Just last week, Marvel released Thor: Ragnarok, the third film in the series. By most accounts, the world did not need a first Thor movie, let alone a third. But in enlisting someone like New Zealand filmmaker Taika Waititi—a well-liked, small-budget comedy director with zero experience on franchise properties—Marvel confirmed what feels like a bulletproof formula for success.

“The best thing that ever happened was that they just left us alone,” Waititi told me. “They allowed us to treat the script more as a suggestion, or a blueprint, and that we could come in and say ‘Here are the key things from the scene so the audience knows what's happening.’ How we get between those things is up to us. How we make it fun, and turn it into a real conversation between two people that are actually listening to each other, that's our goal. Because mostly when you watch these films, you can see the actors like, ‘Here comes my line. Here comes my line. I said my line, and I looked really serious.’”

Five or 10 years ago, that likely was true of a Marvel movie—probably a Thor movie, actually. Today, and especially in Ragnarok, there is a slack, just hangin’ vibe that somehow doesn’t unsettle the stakes of the so-called MCU. It’s earned $650 million in less than two weeks.

“I said, ‘Look, be very honest. If there's a line you don't want to say, we need the information, but we have to figure out a way to say it that makes you comfortable,’” Waititi said. “I would often say, ‘I don't want you to say this line, because it's very bad.’ Once we had that freedom, we'd just riff a lot.”

“We’d just riff a lot” feels like a flip way to describe the process of making a movie about Norse gods of war. It also doubles as an enormously valuable property that will mark one of the final notes in Phase 3 of the MCU’s opening concerto. But that’s how Waititi described Marvel Studios president Kevin Feige’s lax approach to the movie’s production: “There was never a moment where I got the sense they were even paying attention.”

Is this a good thing? Are more footloose Ragnaroks what the superhero industrial complex, and the movie industry writ large, is in need of? Maybe. As the teenagers who grew up feasting on the Avengers transition into new stages of life—off to college, into the workplace, swallowed by parenthood—they’ll need a product that can grow with them, without abandoning the generation coming up behind them.

But it’s highly unlikely that this trend will continue to soar—the histories of Hollywood are littered with sidelined styles of an era: musicals, costume dramas, Westerns, rom-coms. These genres, once dominant, aren’t retired so much as neutered. Early returns on Justice League, a linchpin in the embattled DC universe of movies, are more negative, perhaps a portent of things to come. We don’t need another Universe, there’s enough wrong with the ones we’ve got.
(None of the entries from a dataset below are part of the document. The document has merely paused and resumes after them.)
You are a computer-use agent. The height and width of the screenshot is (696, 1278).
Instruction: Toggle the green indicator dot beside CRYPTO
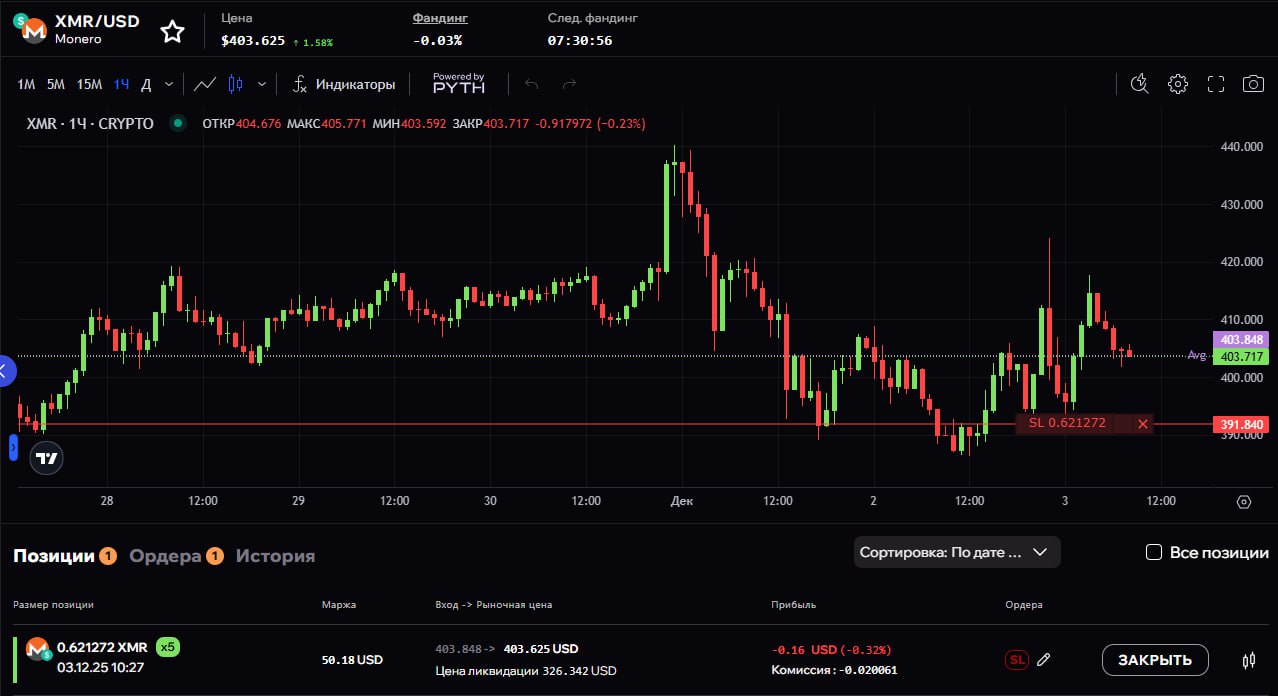click(x=178, y=124)
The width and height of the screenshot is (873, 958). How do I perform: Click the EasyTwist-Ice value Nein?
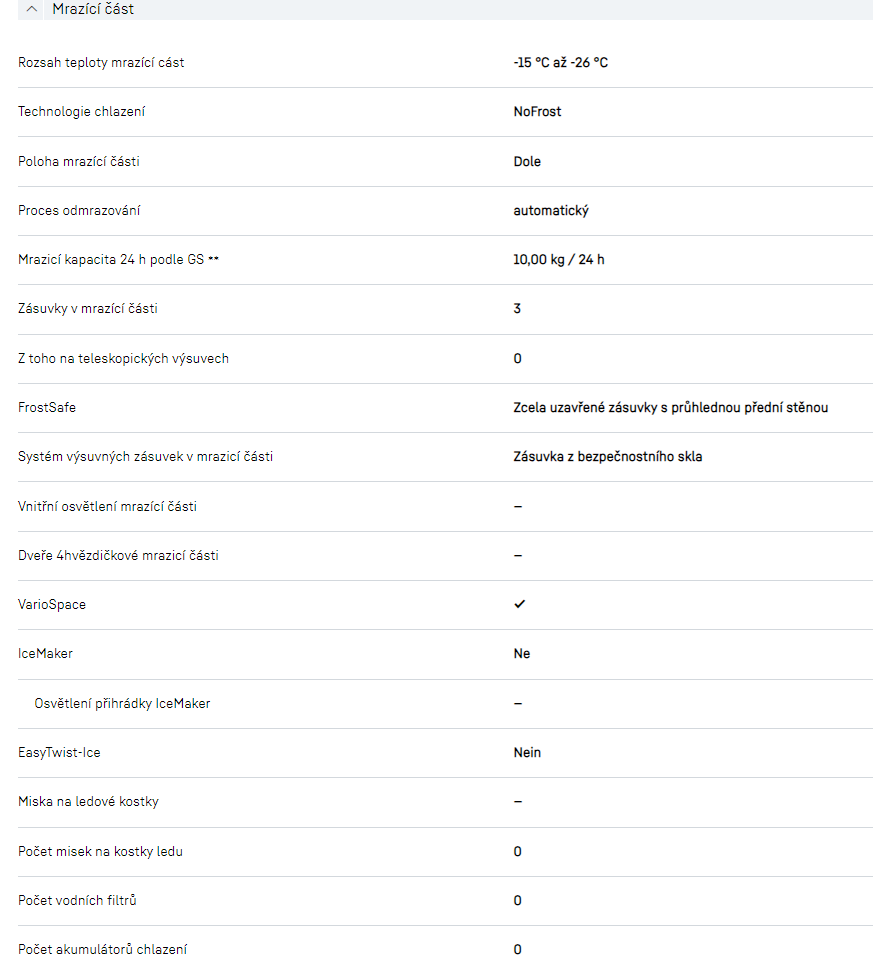(x=527, y=752)
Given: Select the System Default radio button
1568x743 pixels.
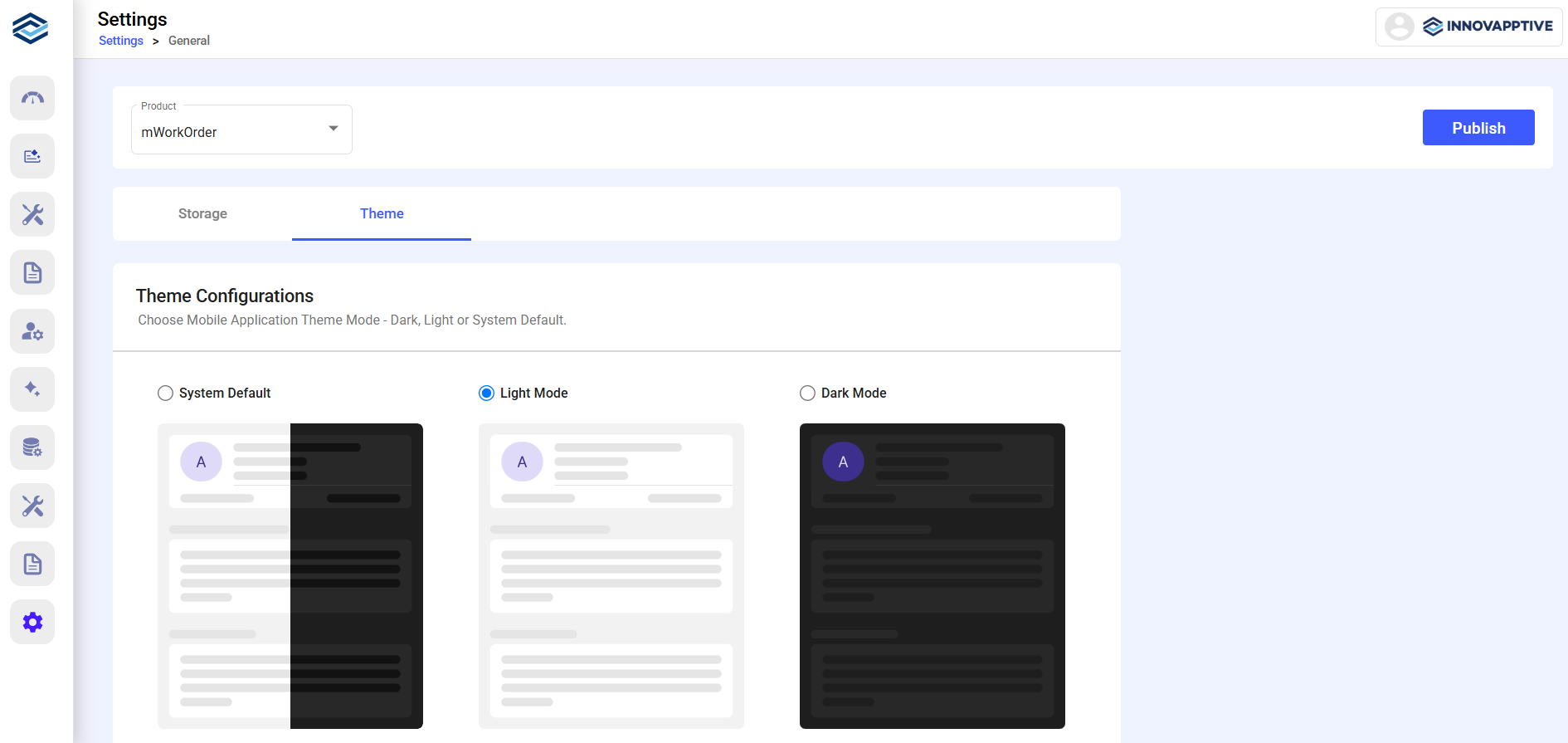Looking at the screenshot, I should 166,393.
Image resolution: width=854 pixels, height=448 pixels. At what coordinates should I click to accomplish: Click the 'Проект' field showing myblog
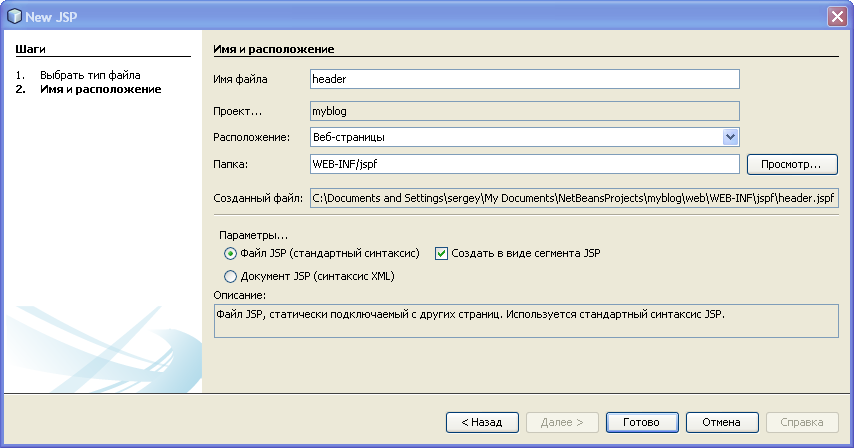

But Justice League feels like a movie behind the curve, gravely serious except for its market-tested dashes of comic relief. A value judgment feels ignoble. Four months from now, Marvel will unveil Black Panther, the first of these films to be directed by an African American filmmaker, Ryan Coogler. The anticipation for Black Panther is almost unreasonable. And yet, fans trust that it can be—will be—worthy. It’s a testament to a moment in time: We can’t trust anything to stay above the fray, except for the gods who live in the sky.